● **COURT EXERCICE**
Transcrivez fidèlement le passage de l'extrait de référence ci-dessous consacré à l'isthme de Corinthe, en commençant à « Un mur de six » et en terminant à « suite des siècles ? ».

● **EXTRAIT DE RÉFÉRENCE**
Un mur de six milles de longueur, souvent relevé et abattu, fermait l’isthme dans un endroit qui prit le nom d’ Hexamillia : c’est là que nous commençâmes à gravir le mont Oneïus. J’arrêtais souvent mon cheval au milieu des pins, des lauriers et des myrtes, pour regarder en arrière. Je contemplais tristement les deux mers, surtout celle qui s’étendait au couchant, et qui semblait me tenter par les souvenirs de la France. Cette mer était si tranquille ! Le chemin était si court ! Dans quelques jours j’aurais pu revoir mes amis ! Je ramenais mes regards sur le Péloponèse, sur Corinthe, sur l’isthme, sur l’endroit où se célébraient les jeux : quel désert ! quel silence ! Infortuné pays ! Malheureux Grecs ! La France perdra-t-elle ainsi sa gloire ? Sera-t-elle ainsi dévastée, foulée aux pieds dans la suite des siècles ?

● **DONNÉES FOURNIES**
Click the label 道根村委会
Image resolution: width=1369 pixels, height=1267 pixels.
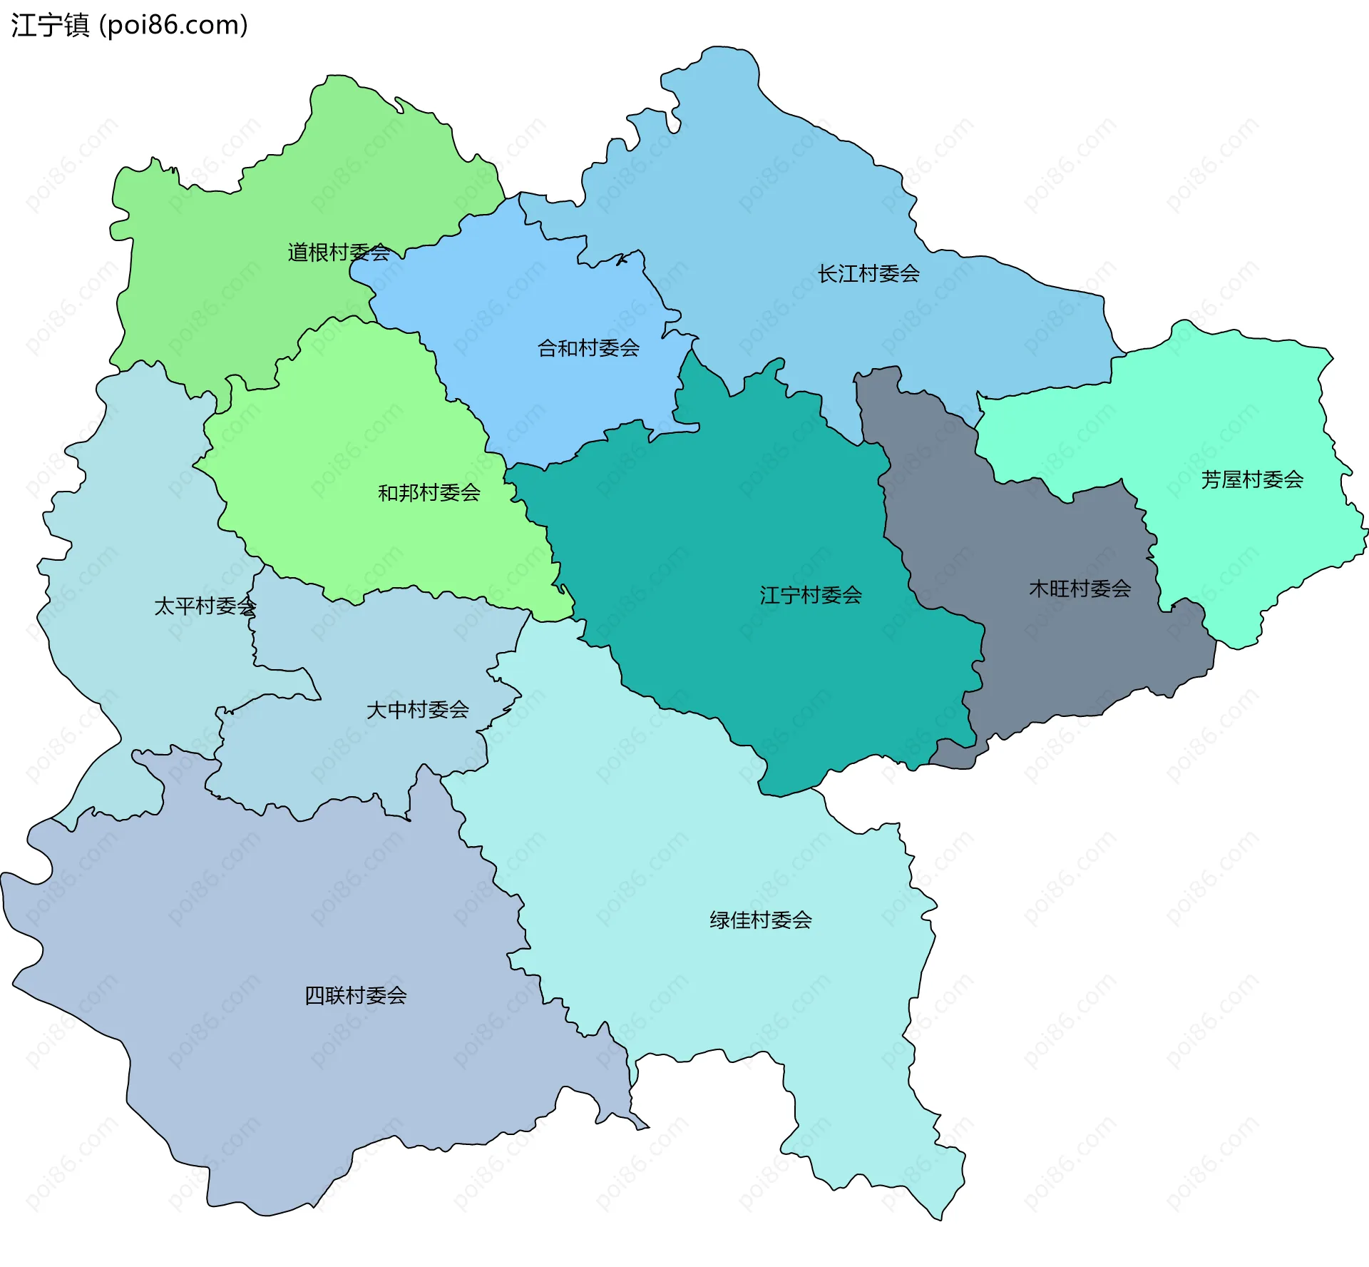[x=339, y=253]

--

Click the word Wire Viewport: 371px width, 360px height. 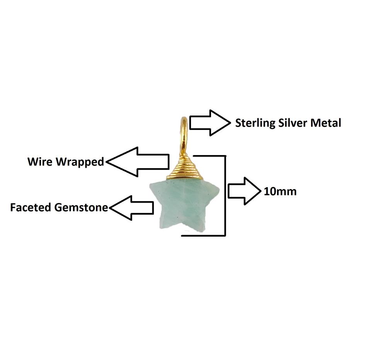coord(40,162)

● **RÉPONSE CI-DESSOUS**
Un mur de six milles de longueur, souvent relevé et abattu, fermait l’isthme dans un endroit qui prit le nom d’ Hexamillia : c’est là que nous commençâmes à gravir le mont Oneïus. J’arrêtais souvent mon cheval au milieu des pins, des lauriers et des myrtes, pour regarder en arrière. Je contemplais tristement les deux mers, surtout celle qui s’étendait au couchant, et qui semblait me tenter par les souvenirs de la France. Cette mer était si tranquille ! Le chemin était si court ! Dans quelques jours j’aurais pu revoir mes amis ! Je ramenais mes regards sur le Péloponèse, sur Corinthe, sur l’isthme, sur l’endroit où se célébraient les jeux : quel désert ! quel silence ! Infortuné pays ! Malheureux Grecs ! La France perdra-t-elle ainsi sa gloire ? Sera-t-elle ainsi dévastée, foulée aux pieds dans la suite des siècles ?